ENTRIES SHOWN
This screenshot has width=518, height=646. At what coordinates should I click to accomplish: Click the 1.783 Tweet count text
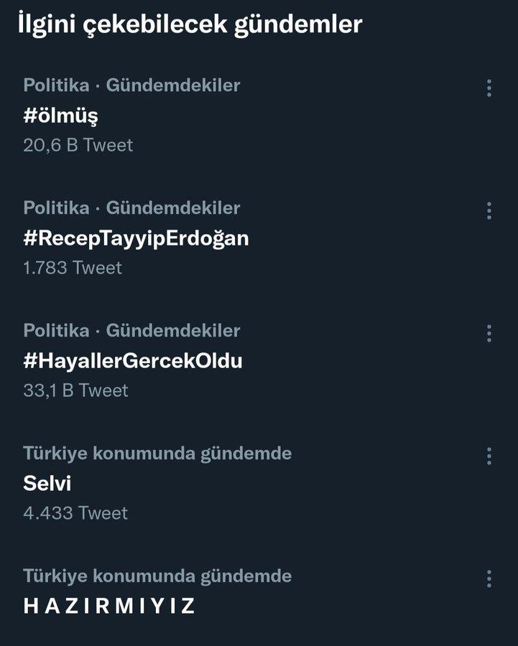tap(73, 268)
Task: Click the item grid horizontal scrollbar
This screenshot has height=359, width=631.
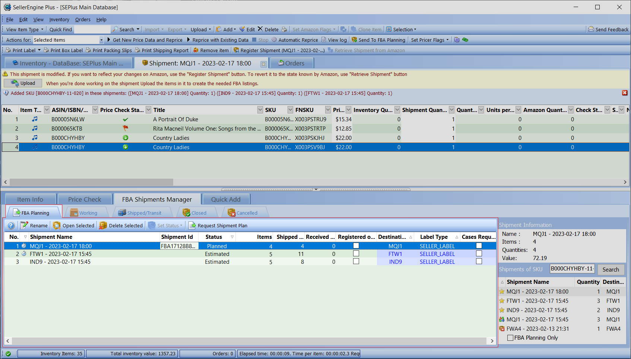Action: [x=91, y=182]
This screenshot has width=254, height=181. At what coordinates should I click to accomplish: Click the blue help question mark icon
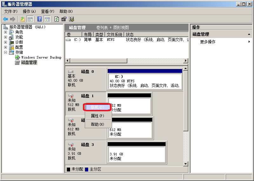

PROBLEM DETAILS
Copy the listing exactly. No images belong in the copy.

TASK OUTPUT
This screenshot has width=518, height=646. At what coordinates should I click to accomplish: Click the 1.783 Tweet count text
tap(73, 268)
Task: Click the item grid horizontal scrollbar
This screenshot has height=359, width=631.
Action: [x=91, y=182]
This screenshot has width=254, height=181. At what coordinates should I click to accomplish: Click the blue help question mark icon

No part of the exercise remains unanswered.